9 thoughts on “Orthodox Readings of Augustine

  1. With Prof Louth as leading speaker, this conference has little hope of shedding any light on the subject. Prof Louth is far too willing, without any cause other than his own opinion, to reinterpret the Fathers of the Church in light of modern “wisdom” especially that of materialistic science. He is an academic to his toes and suffers from all of the ills to which academics are prone when they talk theology–mind not heart, words not spirit. He seeks agreement more than he does truth.

  2. Michael,

    What do you think of the other participants? It’s a shame, but my first thought about the group (excluding David Hart whom I am familiar with) was “I wonder how many ecumenists – in the negative sense of the term – are there?”

  3. Christopher, I don’t know any of the others, but its a fair bet that since Prof Louth is the keynote speaker the general tenor of the conference will not be to stress genuine tradition.

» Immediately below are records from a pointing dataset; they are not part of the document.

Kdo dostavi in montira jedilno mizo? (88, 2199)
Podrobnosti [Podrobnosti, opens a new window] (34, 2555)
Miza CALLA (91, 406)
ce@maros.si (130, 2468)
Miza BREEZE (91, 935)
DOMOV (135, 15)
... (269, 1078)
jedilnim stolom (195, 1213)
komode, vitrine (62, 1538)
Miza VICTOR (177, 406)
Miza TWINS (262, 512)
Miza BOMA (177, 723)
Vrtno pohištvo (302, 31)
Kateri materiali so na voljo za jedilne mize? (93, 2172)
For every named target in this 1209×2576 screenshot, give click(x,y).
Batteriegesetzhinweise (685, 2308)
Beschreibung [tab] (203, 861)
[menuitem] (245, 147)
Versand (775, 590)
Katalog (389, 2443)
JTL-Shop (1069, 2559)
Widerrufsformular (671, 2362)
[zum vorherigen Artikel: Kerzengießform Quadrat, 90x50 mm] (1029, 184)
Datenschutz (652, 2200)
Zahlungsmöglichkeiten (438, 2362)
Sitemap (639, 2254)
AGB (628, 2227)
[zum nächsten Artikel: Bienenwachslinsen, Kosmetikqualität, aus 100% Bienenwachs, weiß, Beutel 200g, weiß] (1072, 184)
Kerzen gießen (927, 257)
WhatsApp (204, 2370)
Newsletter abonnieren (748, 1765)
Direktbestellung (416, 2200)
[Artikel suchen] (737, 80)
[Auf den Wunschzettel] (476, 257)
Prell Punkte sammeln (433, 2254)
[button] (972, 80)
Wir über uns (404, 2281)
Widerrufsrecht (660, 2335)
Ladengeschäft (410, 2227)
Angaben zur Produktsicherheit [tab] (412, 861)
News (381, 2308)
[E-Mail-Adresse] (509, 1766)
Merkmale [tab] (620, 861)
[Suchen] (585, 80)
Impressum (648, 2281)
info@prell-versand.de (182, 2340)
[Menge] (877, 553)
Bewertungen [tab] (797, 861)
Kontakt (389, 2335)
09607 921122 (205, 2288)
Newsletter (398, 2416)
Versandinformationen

We have a gentleman in our parish who knows at least as much about the subject as any of the attendees, unfortunately, he is quite infirm. He is a renown scholar and translator of Orthodox texts. He gave a lecture several years ago to the parish called “Redeeming the Time” in which he made it quite clear that whatever St. Augustine’s personal spiritual credentials might be, his theological legacy was dark and wholly un-Orthodox. Personally, I have always felt Augustine never quite got free of his Manicheanism and was greatly responsible for the dualistic tendency we still see to this day in western Christian thought and practice. He had no one to pull him into a truly Orthodox approach and essentially wrote outside the Tradition.

    When the Scholastics forged a theological synthesis with Augustine and Aristotle, it got worse.

  4. Michael,

    Have you ever read Professor Farrell’s intro to his translation of St. Photios the Great’s “Mystagogy of the Holy Spirit”? It is devastating. If Blessed (or Saint) Augustine did not have a neoplatonic vision of the Trinity then pigs fly…

  5. Christopher, I have not read it, but I have the book on my book shelf and it just got bumped to #1. Of course many people will ask, “Why does it matter?” It matters because what we belive about God reflects what we believe about ourselves and visa versa. What we believe about ourselves has a direct impact on how we act toward others and how we form culture and public policy.

    So Dean, you own it to yourself at least to come up with a coherent response to my question: Who is man? If you don’t have an ontology and anthropology that is in accord with the teachings of the Church, you are doing yourself a great disservice.

  6. Christopher, you are correct. Mr. Farrell makes quite clear the neoplatonism of Augustine and the links between Augustine and Origin. Acutally, it makes my case to Jim that the 5th council delcared heretical the very types of ideas that the west beginning with Augustine and continuing throught the Scholastics thought were so great. In essence, the west ignored the work of the Eastern Fathers and just blythely went off and did their own thing to the detriment of Christianity.

  7. Note 6. I am not sure if the Western Church ignored the Eastern Fathers, or if they just didn’t know much about them. (I am more sympathetic to Augustine than some of his Eastern critics, BTW. I rank his “Confessions” as one of the best books I have ever read.) One of my history professors once said that Augustine was scheduled to attend the Council of Ephesus but unfortunately died a few months before it was held. Imagine how different history might have been had he attended.

  8. If Augustine had had the opportunity to be brought more fully into the Tradition of the Church, many things might have been different. He did not have anyone to really check him. A lesson to us all.

  9. My real point was not about Augustine however, but about Prof. Louth. I wish his work would be critiqued by someone who has the standing to do so. As it is now, it seems he gets carte blanche simply because of his association with Bp Kallistos.